Na qualidade de um dos
primeiros prosecutores junto de um tribunal penal internacional e de
Embaixador nas Administrações de Bill Clinton e de George Bush, tive a
responsabilidade de liderar esforços junto da comunidade internacional
para o desenvolvimento de Estados de Direito. Prestei e coordenei
assistência técnico-jurídica em países em desenvolvimento e em situação
de pós-conflito, tais como o Ruanda, o Camboja, a Serra Leoa e os
Balcãs. Tal como previsto no meu mandato, recrutei para esses países
advogados e magistrados para prestarem assistência no desenvolvimento de
competências e na promoção da responsabilização. No início de 2000, sob
a direcção e à luz das directrizes políticas da Administração do
Presidente Bill Clinton, fui enviado para Timor para desenvolver
esforços no sentido da criação do primeiro sistema judicial de um Timor
independente.

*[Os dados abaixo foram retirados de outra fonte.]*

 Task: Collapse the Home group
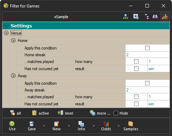[x=13, y=41]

O nosso objectivo declarado era recrutar peritos
internacionais para formar, aconselhar e prestar assistência no âmbito
do novo sistema judicial - mas nunca para o liderar. Aliás, a
comunidade internacional rejeitou a criação de um tribunal
internacional, pois acreditava que a administração interna do sistema
judicial era fundamental.
Embora sensíveis à necessidade de
assistência internacional, os responsáveis timorenses nunca deixaram de
almejar a total soberania do sector judicial. Contudo, com o passar do
tempo, os juristas internacionais passaram a deter o controlo sobre o
sistema judicial timorense, surgindo, assim, em Timor uma cultura de
total dependência judicial. Esta dependência tolheu o desenvolvimento
das capacidades judiciais internas de Timor e levou a que muitos
juristas timorenses relegassem as suas decisões para os mais experientes
juristas internacionais. Acresce que alguns dos juristas internacionais
revelaram flagrantes incapacidades, sendo que os seus actos não eram
sindicados por quanto o seu órgão de supervisão estava a milhares de
quilómetros de distância.
É fácil para sistemas judiciais com
mais de 250 anos criticar uma jovem democracia. Mas pedir que um sistema
judicial infalível seja criado da noite para o dia é irrealista e
revela uma postura paternalista. Os sistemas judiciais europeus e dos
Estados Unidos, apontados como exemplos, precisaram de séculos de
julgamentos, erros, controvérsia e reformas para ganharem a aceitação e a
confiança que depositamos neles, e, ainda assim, estão longe da
perfeição.
O Parlamento de Timor assumiu uma perspectiva de
longo prazo no sentido da independência, tomando medidas contra os erros
graves cometidos pelos juristas nacionais e internacionais e criando,
ainda, uma comissão independente constituída por peritos nacionais e
internacionais, que irá realizar uma auditoria ao sistema judicial.
Timor deu um enorme passo em frente no sentido de controlar o seu futuro e deve ser aplaudido por este progresso.